__Action item__.
The expected response is the full set of records, unchanged.

☆ ☆ ☆

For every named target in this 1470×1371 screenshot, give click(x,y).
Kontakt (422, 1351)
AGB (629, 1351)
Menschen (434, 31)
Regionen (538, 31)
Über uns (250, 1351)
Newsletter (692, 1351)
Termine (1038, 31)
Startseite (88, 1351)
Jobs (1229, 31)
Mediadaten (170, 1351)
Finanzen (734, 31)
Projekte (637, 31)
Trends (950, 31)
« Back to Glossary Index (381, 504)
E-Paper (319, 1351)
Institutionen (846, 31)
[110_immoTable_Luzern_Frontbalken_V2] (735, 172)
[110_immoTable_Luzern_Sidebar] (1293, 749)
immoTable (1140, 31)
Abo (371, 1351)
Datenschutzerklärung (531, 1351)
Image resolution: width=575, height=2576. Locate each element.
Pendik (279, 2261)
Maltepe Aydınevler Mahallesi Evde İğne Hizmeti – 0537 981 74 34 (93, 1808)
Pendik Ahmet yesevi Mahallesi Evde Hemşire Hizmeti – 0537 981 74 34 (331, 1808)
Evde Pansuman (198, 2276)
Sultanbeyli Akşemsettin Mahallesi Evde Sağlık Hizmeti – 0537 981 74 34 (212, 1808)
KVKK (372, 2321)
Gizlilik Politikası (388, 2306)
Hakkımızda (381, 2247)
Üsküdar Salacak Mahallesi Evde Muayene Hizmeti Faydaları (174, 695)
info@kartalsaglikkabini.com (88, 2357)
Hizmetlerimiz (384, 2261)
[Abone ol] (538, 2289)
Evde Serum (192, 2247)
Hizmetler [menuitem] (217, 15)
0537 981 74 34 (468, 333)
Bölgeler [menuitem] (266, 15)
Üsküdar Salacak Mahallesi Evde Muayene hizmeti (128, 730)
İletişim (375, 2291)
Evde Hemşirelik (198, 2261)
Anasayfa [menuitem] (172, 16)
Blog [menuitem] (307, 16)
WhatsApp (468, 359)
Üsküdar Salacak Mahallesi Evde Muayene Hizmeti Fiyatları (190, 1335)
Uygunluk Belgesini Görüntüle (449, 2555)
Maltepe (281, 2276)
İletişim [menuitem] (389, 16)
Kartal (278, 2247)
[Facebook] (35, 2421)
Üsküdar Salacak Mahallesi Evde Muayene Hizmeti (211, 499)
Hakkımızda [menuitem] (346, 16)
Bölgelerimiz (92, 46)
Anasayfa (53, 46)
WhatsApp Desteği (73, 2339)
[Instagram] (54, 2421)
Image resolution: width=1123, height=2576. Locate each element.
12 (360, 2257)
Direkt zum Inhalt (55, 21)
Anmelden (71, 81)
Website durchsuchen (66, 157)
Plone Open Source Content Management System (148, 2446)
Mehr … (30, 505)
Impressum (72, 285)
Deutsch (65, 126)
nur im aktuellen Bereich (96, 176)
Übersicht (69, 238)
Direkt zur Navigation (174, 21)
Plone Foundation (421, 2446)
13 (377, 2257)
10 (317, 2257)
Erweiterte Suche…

☆ ☆ ☆

__Task response__.
For every named target in this 1470×1371 screenshot, give click(x,y).
Kontakt (422, 1351)
AGB (629, 1351)
Menschen (434, 31)
Regionen (538, 31)
Über uns (250, 1351)
Newsletter (692, 1351)
Termine (1038, 31)
Startseite (88, 1351)
Jobs (1229, 31)
Mediadaten (170, 1351)
Finanzen (734, 31)
Projekte (637, 31)
Trends (950, 31)
« Back to Glossary Index (381, 504)
E-Paper (319, 1351)
Institutionen (846, 31)
[110_immoTable_Luzern_Frontbalken_V2] (735, 172)
[110_immoTable_Luzern_Sidebar] (1293, 749)
immoTable (1140, 31)
Abo (371, 1351)
Datenschutzerklärung (531, 1351)
Image resolution: width=575, height=2576. Locate each element.
Pendik (279, 2261)
Maltepe Aydınevler Mahallesi Evde İğne Hizmeti – 0537 981 74 34 (93, 1808)
Pendik Ahmet yesevi Mahallesi Evde Hemşire Hizmeti – 0537 981 74 34 (331, 1808)
Evde Pansuman (198, 2276)
Sultanbeyli Akşemsettin Mahallesi Evde Sağlık Hizmeti – 0537 981 74 34 (212, 1808)
KVKK (372, 2321)
Gizlilik Politikası (388, 2306)
Hakkımızda (381, 2247)
Üsküdar Salacak Mahallesi Evde Muayene Hizmeti Faydaları (174, 695)
info@kartalsaglikkabini.com (88, 2357)
Hizmetlerimiz (384, 2261)
[Abone ol] (538, 2289)
Evde Serum (192, 2247)
Hizmetler [menuitem] (217, 15)
0537 981 74 34 (468, 333)
Bölgeler [menuitem] (266, 15)
Üsküdar Salacak Mahallesi Evde Muayene hizmeti (128, 730)
İletişim (375, 2291)
Evde Hemşirelik (198, 2261)
Anasayfa [menuitem] (172, 16)
Blog [menuitem] (307, 16)
WhatsApp (468, 359)
Üsküdar Salacak Mahallesi Evde Muayene Hizmeti Fiyatları (190, 1335)
Uygunluk Belgesini Görüntüle (449, 2555)
Maltepe (281, 2276)
İletişim [menuitem] (389, 16)
Kartal (278, 2247)
[Facebook] (35, 2421)
Üsküdar Salacak Mahallesi Evde Muayene Hizmeti (211, 499)
Hakkımızda [menuitem] (346, 16)
Bölgelerimiz (92, 46)
Anasayfa (53, 46)
WhatsApp Desteği (73, 2339)
[Instagram] (54, 2421)
Image resolution: width=1123, height=2576. Locate each element.
12 (360, 2257)
Direkt zum Inhalt (55, 21)
Anmelden (71, 81)
Website durchsuchen (66, 157)
Plone Open Source Content Management System (148, 2446)
Mehr … (30, 505)
Impressum (72, 285)
Deutsch (65, 126)
nur im aktuellen Bereich (96, 176)
Übersicht (69, 238)
Direkt zur Navigation (174, 21)
Plone Foundation (421, 2446)
13 (377, 2257)
10 (317, 2257)
Erweiterte Suche…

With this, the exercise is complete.